### PASSAGE SHOWN
And so that night changed everything for the city, and it also felt kind of pivotal, being before the Kennedy years. There actually is a book called "1959" because there was massive cultural and political shift in the country and in the world that year, and a lot of it happening as I found out in the lobbies of these hotels. So it was just the perfect period.

 

And having been born and raised in Miami Beach and been alive at that point, although only 7 years old I want to make a point of.

 

Jeffrey Dean Morgan: But you had an awesome memory.

 

Mitch Glazer: I have a great memory. It seemed like a very incredibly glamorous and cool era to write about as well as obviously kind of important.


 

Question: Are you drawing on any of your own experiences or just what happened when you were living there?

### INFORMATION SHOWN

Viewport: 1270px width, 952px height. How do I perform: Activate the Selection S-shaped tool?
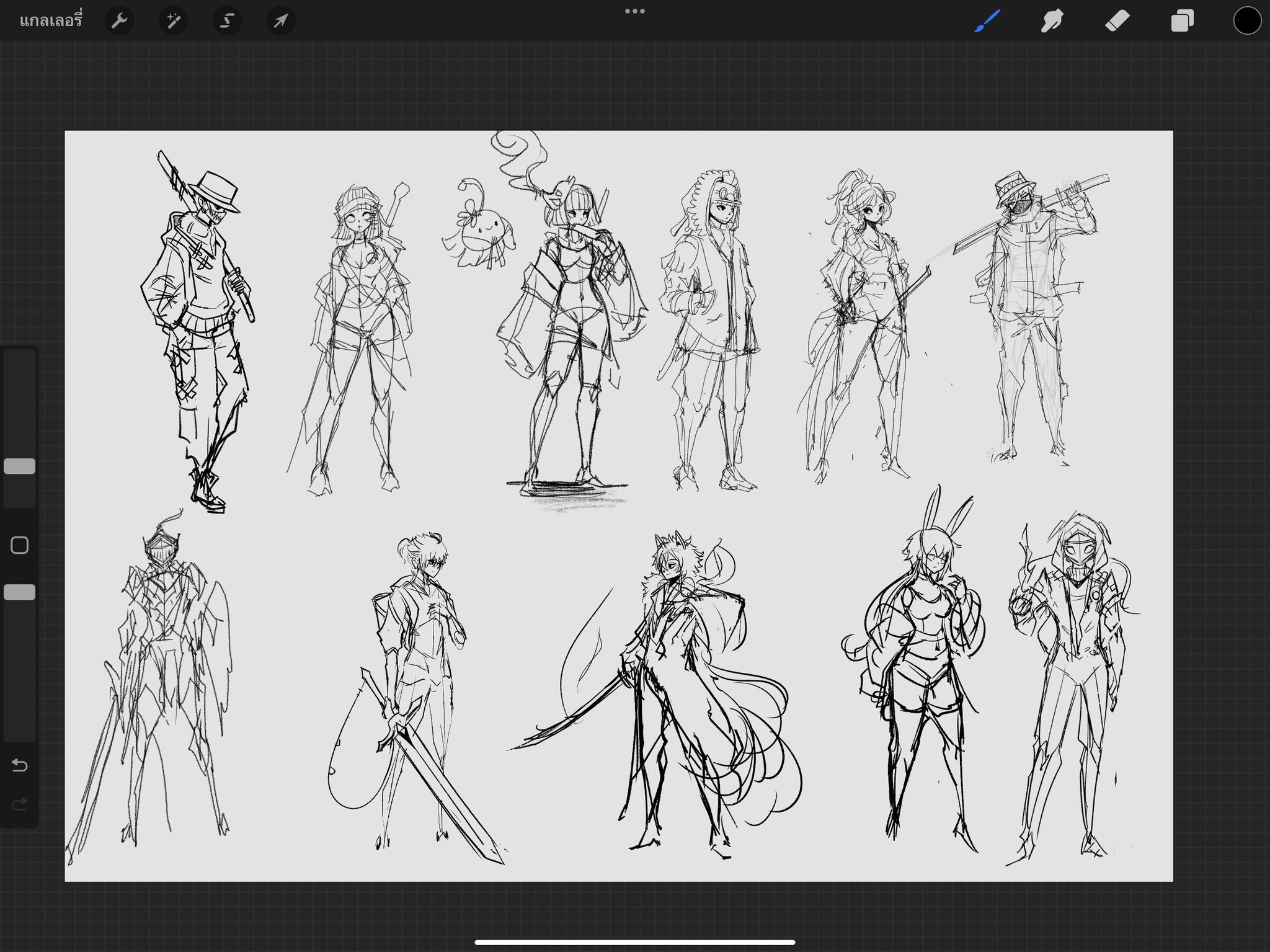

### TASKS TO CARRY OUT
1. List every person named in the interview excerpt.
2. Please output the portion of the interview excerpt between "Jeffrey Dean Morgan: But" and "kind of important.", inclusive.

### TASK-BY-TASK RESULTS
1.
Kennedy
Jeffrey Dean Morgan
Mitch Glazer

2.
Jeffrey Dean Morgan: But you had an awesome memory.

 

Mitch Glazer: I have a great memory. It seemed like a very incredibly glamorous and cool era to write about as well as obviously kind of important.